Received: 28 February 2011; Revised: 5 March 2011; Accepted: 8 March 2011
Abstract: Drug dissolution testing plays an important role as a routine quality control test, for
characterizing the quality of the product, for accepting product sameness under SUPAC (Scale-Up and
Post-Approval Changes) related changes, in waiving bioequivalence requirements for lower strengths
of a dosage form, and in supporting waivers for other bioequivalence requirements. The guidance of
dissolution developed by the regulating agencies provides recommendations on the development of
dissolution test methodology, on how to set the specifications for dissolution testing. As the time is
passing away, the in vitro dissolution testing is relied on to assure product performance, therefore one
must design an appropriate dissolution test procedure which should be simple and economical method
that can be utilized effectively in developing countries to assure acceptable drug product quality. The
dissolution testing is enjoying a resurgence of interest on an academic as well as on industrial and
regulatory levels.
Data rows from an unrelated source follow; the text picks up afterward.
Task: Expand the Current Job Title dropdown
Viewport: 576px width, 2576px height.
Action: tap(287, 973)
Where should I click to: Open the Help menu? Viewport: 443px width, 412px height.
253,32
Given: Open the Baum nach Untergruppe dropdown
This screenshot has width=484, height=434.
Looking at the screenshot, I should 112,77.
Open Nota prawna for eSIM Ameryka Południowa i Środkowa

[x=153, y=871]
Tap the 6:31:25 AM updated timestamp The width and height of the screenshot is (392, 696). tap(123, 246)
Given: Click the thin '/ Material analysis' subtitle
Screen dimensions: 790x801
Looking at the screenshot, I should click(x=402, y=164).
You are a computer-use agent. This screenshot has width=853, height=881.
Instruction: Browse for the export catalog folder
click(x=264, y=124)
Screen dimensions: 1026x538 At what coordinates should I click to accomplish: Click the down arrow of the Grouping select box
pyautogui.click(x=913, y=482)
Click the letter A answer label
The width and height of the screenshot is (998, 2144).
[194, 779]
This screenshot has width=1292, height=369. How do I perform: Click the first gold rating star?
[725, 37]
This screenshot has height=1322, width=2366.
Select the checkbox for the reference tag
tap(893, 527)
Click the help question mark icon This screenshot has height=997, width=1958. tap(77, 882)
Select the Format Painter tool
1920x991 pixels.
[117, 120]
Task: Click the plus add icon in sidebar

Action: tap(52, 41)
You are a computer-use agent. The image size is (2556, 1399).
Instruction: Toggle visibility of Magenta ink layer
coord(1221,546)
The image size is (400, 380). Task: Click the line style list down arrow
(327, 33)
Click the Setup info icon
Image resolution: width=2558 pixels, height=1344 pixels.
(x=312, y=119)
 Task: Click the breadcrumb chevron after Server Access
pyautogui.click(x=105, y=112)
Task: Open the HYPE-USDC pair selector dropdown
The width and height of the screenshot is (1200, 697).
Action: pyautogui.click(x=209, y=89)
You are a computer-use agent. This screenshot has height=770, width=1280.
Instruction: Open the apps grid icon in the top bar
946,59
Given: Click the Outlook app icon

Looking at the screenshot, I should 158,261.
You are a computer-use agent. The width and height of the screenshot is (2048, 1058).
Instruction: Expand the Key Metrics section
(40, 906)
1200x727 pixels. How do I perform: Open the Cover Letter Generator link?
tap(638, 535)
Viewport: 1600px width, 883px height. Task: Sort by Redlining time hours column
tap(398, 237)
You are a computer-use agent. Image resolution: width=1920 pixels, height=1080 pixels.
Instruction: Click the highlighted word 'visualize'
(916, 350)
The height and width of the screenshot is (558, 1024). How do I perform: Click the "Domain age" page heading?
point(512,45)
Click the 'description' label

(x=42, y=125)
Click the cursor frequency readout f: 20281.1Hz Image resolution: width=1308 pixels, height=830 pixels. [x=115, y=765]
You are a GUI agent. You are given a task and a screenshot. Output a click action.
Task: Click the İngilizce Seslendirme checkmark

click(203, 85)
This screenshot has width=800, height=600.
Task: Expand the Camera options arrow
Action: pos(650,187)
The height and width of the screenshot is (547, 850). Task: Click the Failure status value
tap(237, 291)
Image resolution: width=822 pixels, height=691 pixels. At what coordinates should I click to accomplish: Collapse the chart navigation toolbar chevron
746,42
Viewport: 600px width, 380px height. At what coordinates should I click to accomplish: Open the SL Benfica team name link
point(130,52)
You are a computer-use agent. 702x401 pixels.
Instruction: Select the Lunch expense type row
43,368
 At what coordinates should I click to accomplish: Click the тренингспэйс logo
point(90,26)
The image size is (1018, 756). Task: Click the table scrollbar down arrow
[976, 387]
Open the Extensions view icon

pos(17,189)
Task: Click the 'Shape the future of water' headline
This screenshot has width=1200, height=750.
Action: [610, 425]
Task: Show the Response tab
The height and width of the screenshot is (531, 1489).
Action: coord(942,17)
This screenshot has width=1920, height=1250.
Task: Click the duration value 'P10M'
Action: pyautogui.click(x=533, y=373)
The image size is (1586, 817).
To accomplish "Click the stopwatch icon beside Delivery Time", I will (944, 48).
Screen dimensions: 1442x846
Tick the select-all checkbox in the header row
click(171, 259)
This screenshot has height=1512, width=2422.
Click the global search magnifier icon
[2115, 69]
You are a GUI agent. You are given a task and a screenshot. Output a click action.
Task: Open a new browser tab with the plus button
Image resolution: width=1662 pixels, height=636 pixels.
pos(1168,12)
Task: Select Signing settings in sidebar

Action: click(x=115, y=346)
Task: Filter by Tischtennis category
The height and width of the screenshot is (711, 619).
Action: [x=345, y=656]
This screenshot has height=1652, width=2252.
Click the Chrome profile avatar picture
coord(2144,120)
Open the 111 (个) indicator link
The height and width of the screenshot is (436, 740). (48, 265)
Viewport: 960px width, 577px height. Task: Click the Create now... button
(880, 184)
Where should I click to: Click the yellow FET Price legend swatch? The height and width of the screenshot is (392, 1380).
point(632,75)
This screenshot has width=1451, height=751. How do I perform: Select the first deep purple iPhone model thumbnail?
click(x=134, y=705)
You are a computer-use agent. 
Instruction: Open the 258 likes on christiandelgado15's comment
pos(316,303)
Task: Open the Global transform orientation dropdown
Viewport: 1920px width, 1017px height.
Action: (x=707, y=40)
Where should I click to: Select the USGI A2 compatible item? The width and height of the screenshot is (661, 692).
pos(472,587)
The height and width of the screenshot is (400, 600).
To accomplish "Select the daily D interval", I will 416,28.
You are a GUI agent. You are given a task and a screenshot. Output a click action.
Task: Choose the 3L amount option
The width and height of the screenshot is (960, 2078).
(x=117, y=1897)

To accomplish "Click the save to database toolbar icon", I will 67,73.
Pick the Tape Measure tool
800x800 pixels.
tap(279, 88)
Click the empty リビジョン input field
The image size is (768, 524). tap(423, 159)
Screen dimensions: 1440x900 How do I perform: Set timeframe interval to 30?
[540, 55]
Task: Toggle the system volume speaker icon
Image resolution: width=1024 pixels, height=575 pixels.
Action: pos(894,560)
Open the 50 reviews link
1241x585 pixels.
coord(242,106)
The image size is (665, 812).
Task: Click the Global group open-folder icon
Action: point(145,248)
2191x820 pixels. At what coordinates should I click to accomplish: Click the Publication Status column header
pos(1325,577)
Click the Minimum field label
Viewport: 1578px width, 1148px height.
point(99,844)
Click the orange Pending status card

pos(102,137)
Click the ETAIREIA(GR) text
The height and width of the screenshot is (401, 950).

Provided the groundwork continues to be focused on the development of dissolution
tests and testers that are both bio relevant and can be adapted to routine quality control, it is likely that
dissolution testing will become an even more powerful tool for the assurance of product quality, in its
broadest sense in the years to come.
Keywords: Drug dissolution, SUPAC, bioequivalence, regulating agencies, bio relevant
INTRODUCTION:
Dissolution testing over the last quarter century has emerged as a highly valuable in vitro test
to characterize drug product performance. For a useful dissolution test: it must be simple, reliable and
reproducible and must be able to discriminate among different degrees of product performance.
Dissolution test value is significantly enhanced when product performance is evaluated as a function
of time (drug release profile with respect to time), which means that, when the dissolution profile is
determined rather than a single point determination, which is a standard compendia for batch release.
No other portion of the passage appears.